Gieryński argued the region does not have the problem, so often encountered in mid-market firms in Germany, for instance, of old founding families wanting to pass a business on to the second or third generation rather than sell to an outside investor. There were no private companies, in Poland for example, before the end of the Communist era and little tradition of leaving a legacy. The first entrepreneurs of the early 1990s largely set up businesses out of need. They educated their children to do better than themselves, not take over the family business.
But not everything is plain sailing. Years of emigration to the West and full employment at home have caused labor shortages that have been exacerbated by the process of "near-shoring" in a string of sectors from auto parts to financial services and technology companies. That is the process whereby a Western European company, be it an automaker, a packaging company or a food processor, moves production to a still relatively cheaper neighbor with shorter more efficient supply lines, rather than to East Asia or India.
Until recently such developments were seen as an unalloyed advantage, allowing the region's economies to grow and increase in wealth. More recently, they have also begun to present a problem.
"The challenges are similar in most CEE countries," Gieryński said. "The biggest challenge these days and it's pretty new to us is access to labor. Unemployment is disappearing; business is growing. There are more and more new places and very few people that would like to apply.

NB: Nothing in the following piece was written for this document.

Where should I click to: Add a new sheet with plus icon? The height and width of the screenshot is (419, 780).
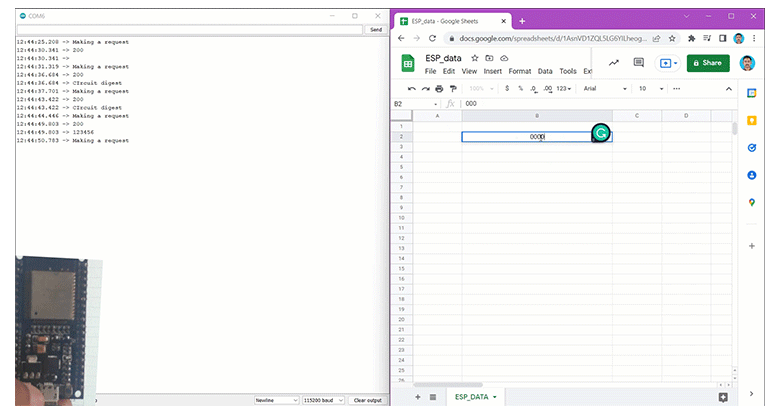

"Brexit also helped in the sense that there were a number of new jobs that were created as banks and insurance companies moved back offices to CEE. On an individual scale, one may employ 2,000, one may employ 3,000; but together it's tens of thousands of professionals that were attracted to these new jobs."
Gieryński said there are no clear figures as to whether Brexit, shifting exchange rates or simply the growing opportunities in Poland and elsewhere have now begun to attract more people back to the region from Britain or other Western European nations. Anecdotally, he said he has heard that in 2019, there may in fact have been more people returning home than leaving for the West, but without the statistics to back this up, he cannot be sure.
For the moment, access to labor will remain a problem that may put a brake on growth. That is unlikely to be different for big-cap or small-cap investors. It won't be changing Abris' view that the mid-market remains the future for investors across the CEE region.